[发明专利]一种人脐带华通胶间充质干细胞的制备方法

说明书

本发明公开了一种人脐带华通胶间充质干细胞(Wharton’s jelly‑derived mesenchymal stem cells,WJMSCs)的制备方法。本发明所述WJMSCs来自于足月产健康新生儿脐带。本发明所述脐带华通胶间充质干细胞，增殖分化能力强，生物性能稳定，其不表达MHC‑II，MHC‑I的表达远低于骨髓间充质干细胞，且来源广泛，取材方便，供者无痛苦，易于收集、提取和保存，且相对纯净，污染少，具有广阔的临床应用前景。

技术领域

本发明属于医药领域，具体涉及一种人脐带华通胶间充质干细胞的制备方法。

背景技术

间充质干细胞是来源于中胚层的干细胞，是一种非造血来源的多向分化潜能的干细胞。由于其免疫源性弱，并能向多种组织增殖分化，因此，已经成为组织工程技术领域及细胞移植治疗中理想的种子细胞来源。最早，在人骨髓中发现间充质干细胞，然而，骨髓中还存在大量其他细胞，如造血细胞、成纤维细胞、脂肪细胞等，间充质干细胞含量相对较少，分离纯化相对困难，同时发现，随着年龄的增长，骨髓间充质干细胞的数量和增殖分化能力均显著下降。同时，获取骨髓组织对供者带来较大困苦和创伤，难以广泛应用于临床。

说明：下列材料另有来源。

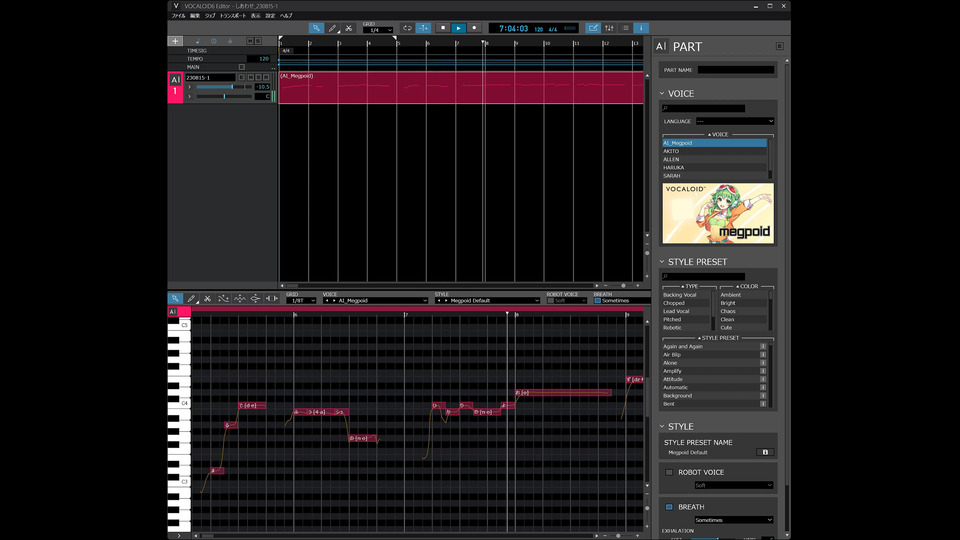This screenshot has width=960, height=540.
Task: Open the mixer panel icon
Action: pos(609,28)
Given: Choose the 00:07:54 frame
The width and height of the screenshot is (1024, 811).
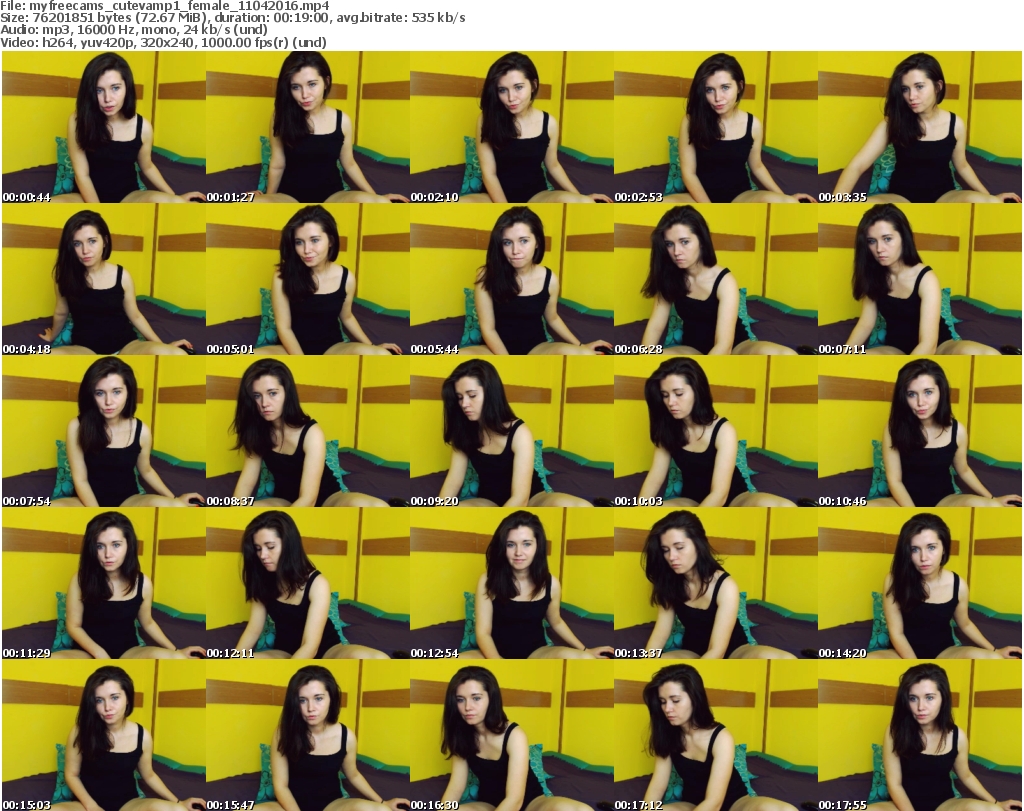Looking at the screenshot, I should [x=103, y=432].
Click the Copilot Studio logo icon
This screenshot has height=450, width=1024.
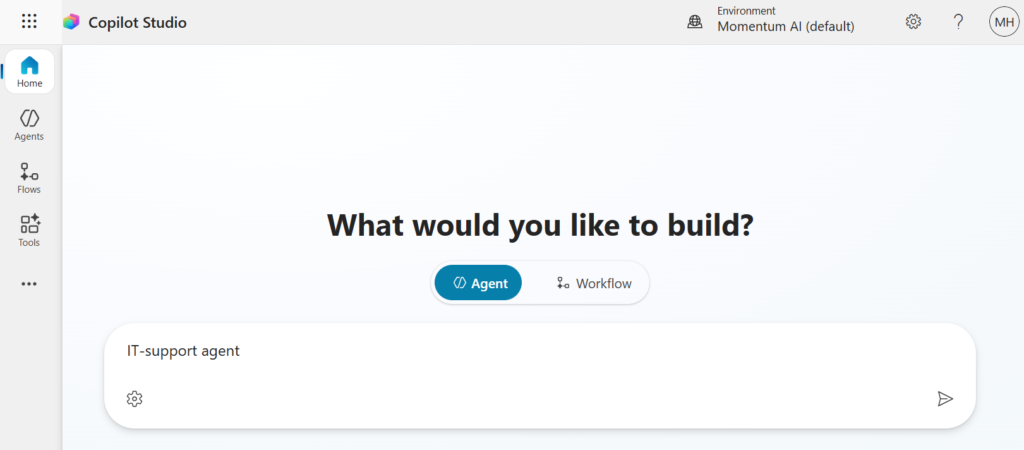pos(71,22)
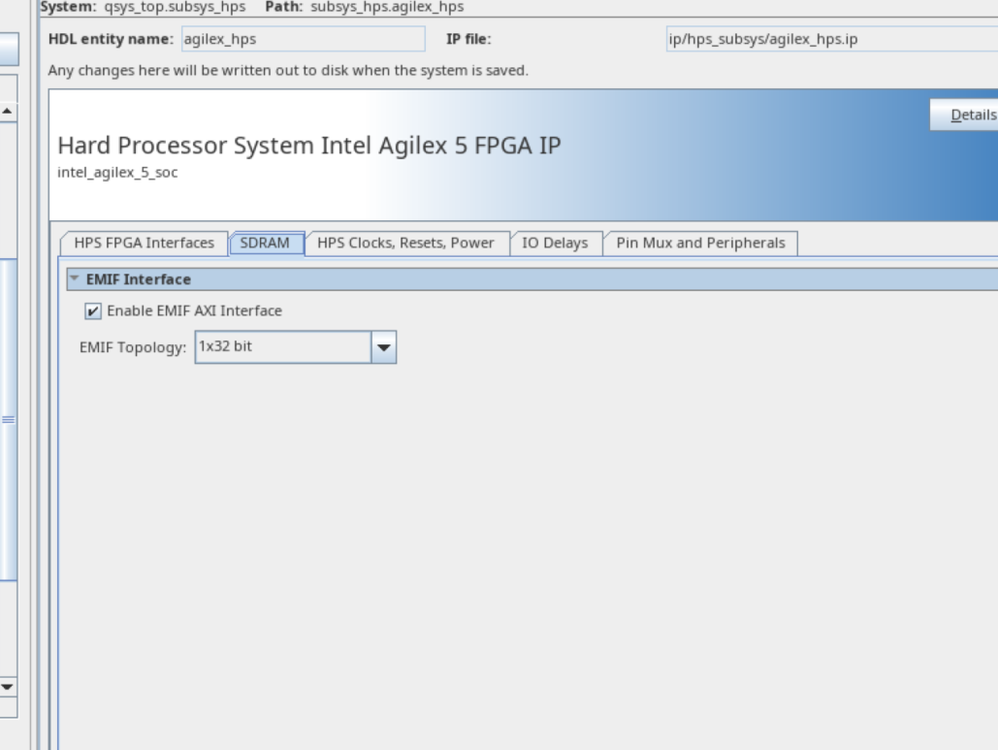Click the left panel scrollbar down arrow
Viewport: 998px width, 750px height.
(8, 687)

相比于骨髓间充质干细胞，华通胶间充质干细胞，来源于新生儿脐带，属于医疗废弃组织，对供者不产生困苦和损伤，且来源广泛，因此更容易得到推广应用于临床。华通胶组织是脐带动静脉之间的胶冻样间质，含有较多胶原纤维，胶原酶能够水解华通胶组织的胶原纤维结构，但不会对WJMSCs造成损伤。

发明内容

为了较少对供者的创伤，获取生物纯度及活性更高的间充质干细胞，本发明提供一种WJMSCs的制备方法。其技术方案如下：

本发明任一项所述WJMSCs的制备方法，包括以下步骤：

1、试剂配制

(1)0.2％II型胶原酶100mg II型胶原酶加入50mlDMEM/F12培养基，完全溶解后，0.22μm过滤除菌。

(2)DMED/F12完全培养基

450ml DMEM/F12培养基内加入50ml特级胎牛血清，配置成含10％胎牛血清的完全培养基，加入青霉素及链霉素，使浓度为100u/mL青霉素、100μ g/mL链霉素。

2、WJMSCs分离培养步骤

(1)取足月产健康新生儿脐带约30cm，无菌储存于D-Hanks液中，2-6℃保存；

(2)在超净台中用平衡盐溶液洗去脐带残留血液，用手术剪将脐带剪成4 cm大小节段，取每一节段，手术剪纵行剪开脐带外膜，仔细游离2条脐带动脉和1条脐带静脉并丢弃，取血管之间以及血管与外膜之间的华通胶组织，剪切成约1mm3大小碎块，平衡盐溶液冲洗后，浸于浓度为0.2％胶原酶溶液中，置 37℃恒温消化18小时；

(3)观察消化情况，未见组织块，消化液成粘稠状，2500rpm离心10min，弃掉上层上清，剩余粘稠状液体再用0.25％胰蛋白酶37℃恒温消化30分钟；

(4)消化后2500rpm离心10min，弃上清，加DMEM/F12培养基和胎牛血清，使胎牛血清浓度达到20％，于37℃，5％CO2条件培养；

(5)细胞于第2天开始贴壁生长，第4天用含20％胎牛血清的DMEM/F12 完全培养基进行换液；

(6)以后每2到3天换液一次，待细胞融合达到80-90％时，进行传代培养；

(7)弃上清，PBS洗细胞，0.25％胰蛋白酶消化5min，1000rpm离心，进行细胞传代；

(8)传代后用含10％胎牛血清的DMEM/F12培养基进行培养，每3天进行换液。